During the hearing, Wyden pressed Bernhardt on his past roles working as a lobbyist for energy and agriculture companies.

Wyden said the acting secretary had so many conflicts of interest that, if confirmed as Interior secretary, he’d likely get bored due to all the meetings he’d have to recuse himself from.

Asked about his role keeping the FWS study from being released, Bernhardt told the Senate panel that his decision was backed by Interior’s legal counsel.

“You’re dealing with some of the most difficult consultations on the planet and when I read the document my reaction to it was this is really an interesting draft but it clearly didn’t have any legal review and in our world you can’t ignore the law and come up with a scheme,” Bernhardt said.

“I basically said let’s go kick it over to career lawyers, have them look at it, and their assessment was exactly like mine.”

Bernhardt’s past work as an oil lobbyist has come into play before, leading to various questions about decisions he’s helped make while at Interior.

As deputy administrator under Zinke, Bernhardt also helped the administration release restrictions around the habitat for a small endangered fish species in California’s Central Valley. The Times was first to report that one of Bernhardt’s former clients was a leading lobbyist to ease those restrictions.

“I am deeply troubled by what appears to be a political appointee meddling in the scientific process at USFWS in its analysis of toxic pesticides and their effect on the environment and hundreds of endangered species,” Wyden wrote in his letter to the inspector general's office.

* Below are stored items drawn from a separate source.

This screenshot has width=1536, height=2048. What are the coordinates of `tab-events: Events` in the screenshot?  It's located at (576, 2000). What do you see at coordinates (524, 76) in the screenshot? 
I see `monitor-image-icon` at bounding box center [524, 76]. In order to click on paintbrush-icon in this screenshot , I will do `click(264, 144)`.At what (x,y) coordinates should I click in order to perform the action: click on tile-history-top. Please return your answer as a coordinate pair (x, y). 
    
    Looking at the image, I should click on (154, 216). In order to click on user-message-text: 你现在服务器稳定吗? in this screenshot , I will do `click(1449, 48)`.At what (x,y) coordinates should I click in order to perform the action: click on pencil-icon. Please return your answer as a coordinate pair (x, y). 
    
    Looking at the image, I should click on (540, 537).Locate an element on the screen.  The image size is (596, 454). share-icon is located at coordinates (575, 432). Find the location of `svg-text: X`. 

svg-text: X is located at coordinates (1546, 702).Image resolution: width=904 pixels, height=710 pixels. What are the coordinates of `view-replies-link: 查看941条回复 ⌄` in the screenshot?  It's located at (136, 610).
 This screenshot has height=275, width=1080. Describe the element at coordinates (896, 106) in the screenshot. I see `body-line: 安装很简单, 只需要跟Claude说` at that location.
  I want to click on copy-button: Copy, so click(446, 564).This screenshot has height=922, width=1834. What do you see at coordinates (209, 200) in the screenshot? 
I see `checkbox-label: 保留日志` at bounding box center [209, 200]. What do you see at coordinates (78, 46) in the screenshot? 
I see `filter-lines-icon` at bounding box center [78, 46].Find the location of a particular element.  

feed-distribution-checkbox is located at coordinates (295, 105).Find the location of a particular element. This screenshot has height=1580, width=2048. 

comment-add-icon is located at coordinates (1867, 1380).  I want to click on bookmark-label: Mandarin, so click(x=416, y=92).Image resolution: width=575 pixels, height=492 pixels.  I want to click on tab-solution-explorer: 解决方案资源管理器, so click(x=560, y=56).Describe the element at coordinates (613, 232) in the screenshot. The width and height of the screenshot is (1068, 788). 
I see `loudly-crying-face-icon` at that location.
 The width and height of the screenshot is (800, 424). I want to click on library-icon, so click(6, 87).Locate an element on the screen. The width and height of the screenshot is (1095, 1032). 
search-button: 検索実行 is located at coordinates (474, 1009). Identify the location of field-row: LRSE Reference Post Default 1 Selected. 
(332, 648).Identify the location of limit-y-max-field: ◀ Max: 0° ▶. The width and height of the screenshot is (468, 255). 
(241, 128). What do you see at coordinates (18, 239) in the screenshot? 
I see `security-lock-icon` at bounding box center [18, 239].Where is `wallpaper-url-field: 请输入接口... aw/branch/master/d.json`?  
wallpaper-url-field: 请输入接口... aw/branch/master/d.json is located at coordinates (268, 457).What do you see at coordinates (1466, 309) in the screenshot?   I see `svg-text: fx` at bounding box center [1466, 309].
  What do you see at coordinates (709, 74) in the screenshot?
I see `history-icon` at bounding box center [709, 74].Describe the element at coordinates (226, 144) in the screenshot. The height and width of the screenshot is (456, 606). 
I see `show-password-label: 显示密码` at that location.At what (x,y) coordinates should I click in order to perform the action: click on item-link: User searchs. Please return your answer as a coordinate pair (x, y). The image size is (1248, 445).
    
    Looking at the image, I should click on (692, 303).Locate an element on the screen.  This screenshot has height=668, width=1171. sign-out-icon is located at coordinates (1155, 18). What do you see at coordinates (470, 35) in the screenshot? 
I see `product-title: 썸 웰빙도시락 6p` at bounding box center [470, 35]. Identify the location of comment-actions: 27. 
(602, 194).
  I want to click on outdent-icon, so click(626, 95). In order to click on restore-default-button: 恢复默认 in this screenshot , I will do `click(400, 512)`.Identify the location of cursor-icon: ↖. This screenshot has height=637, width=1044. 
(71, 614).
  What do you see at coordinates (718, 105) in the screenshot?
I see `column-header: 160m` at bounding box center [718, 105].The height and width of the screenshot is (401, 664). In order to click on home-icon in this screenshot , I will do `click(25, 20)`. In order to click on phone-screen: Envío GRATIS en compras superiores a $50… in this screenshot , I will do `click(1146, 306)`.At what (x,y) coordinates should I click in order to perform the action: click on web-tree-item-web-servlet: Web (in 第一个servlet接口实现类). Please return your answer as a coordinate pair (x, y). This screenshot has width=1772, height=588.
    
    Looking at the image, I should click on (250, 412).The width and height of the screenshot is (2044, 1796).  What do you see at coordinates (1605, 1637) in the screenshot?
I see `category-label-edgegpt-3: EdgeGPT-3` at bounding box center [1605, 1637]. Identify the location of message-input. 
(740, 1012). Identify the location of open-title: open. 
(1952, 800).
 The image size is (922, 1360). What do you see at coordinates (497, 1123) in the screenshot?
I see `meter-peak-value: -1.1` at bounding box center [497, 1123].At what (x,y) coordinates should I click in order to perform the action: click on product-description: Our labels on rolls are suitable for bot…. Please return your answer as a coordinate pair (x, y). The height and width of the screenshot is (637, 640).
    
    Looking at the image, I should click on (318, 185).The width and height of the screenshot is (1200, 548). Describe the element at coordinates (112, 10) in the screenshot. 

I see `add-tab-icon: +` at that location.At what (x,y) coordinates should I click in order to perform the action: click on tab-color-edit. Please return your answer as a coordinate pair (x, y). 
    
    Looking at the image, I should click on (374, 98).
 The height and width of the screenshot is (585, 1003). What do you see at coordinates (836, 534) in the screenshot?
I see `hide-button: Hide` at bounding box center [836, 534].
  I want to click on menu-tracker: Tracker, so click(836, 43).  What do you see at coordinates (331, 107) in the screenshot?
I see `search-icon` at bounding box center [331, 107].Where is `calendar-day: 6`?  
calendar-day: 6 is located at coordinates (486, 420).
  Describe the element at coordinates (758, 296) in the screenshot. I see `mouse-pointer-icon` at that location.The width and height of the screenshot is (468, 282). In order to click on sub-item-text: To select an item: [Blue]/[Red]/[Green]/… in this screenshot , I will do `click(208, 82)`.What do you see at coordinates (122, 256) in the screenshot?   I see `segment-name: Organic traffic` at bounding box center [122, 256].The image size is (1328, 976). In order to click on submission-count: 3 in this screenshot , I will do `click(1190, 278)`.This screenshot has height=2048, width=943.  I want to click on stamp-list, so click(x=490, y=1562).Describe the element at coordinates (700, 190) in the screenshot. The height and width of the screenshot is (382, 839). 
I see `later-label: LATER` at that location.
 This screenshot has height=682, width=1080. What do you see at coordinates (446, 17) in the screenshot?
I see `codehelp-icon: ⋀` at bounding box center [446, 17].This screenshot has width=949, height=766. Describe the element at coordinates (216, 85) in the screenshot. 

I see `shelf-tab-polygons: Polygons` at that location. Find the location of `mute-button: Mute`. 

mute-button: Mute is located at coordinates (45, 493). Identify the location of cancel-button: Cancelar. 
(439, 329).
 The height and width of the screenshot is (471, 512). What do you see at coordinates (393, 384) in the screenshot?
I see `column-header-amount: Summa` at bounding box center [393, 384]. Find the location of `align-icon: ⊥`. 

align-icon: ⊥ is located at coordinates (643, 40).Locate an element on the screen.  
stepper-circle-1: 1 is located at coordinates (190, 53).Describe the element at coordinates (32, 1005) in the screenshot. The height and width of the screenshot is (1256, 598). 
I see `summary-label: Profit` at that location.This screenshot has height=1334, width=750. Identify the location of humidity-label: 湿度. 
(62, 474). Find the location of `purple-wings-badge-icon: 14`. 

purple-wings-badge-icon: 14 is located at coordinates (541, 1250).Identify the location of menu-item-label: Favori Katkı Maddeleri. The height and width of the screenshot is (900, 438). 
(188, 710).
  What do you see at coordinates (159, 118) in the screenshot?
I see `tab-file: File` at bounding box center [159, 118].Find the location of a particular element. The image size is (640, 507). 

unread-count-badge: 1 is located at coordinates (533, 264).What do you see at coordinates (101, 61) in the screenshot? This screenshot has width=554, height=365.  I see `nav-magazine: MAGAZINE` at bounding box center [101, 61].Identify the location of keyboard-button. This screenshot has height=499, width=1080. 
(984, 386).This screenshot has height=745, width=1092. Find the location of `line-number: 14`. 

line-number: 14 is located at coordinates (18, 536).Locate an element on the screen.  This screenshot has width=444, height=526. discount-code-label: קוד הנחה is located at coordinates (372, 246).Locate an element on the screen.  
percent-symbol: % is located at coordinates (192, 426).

An inspector general spokesperson said the office received the letter from Wyden midday and will be reviewing his request.

The senator asked the watchdog office specifically to look into the role Bernhardt and others played in “obstructing” the FWS analysis, the role he played in changing a FWS policy that elevates the burden of proof that a pesticide affects a species, and what role other political appointees played in the decision making process.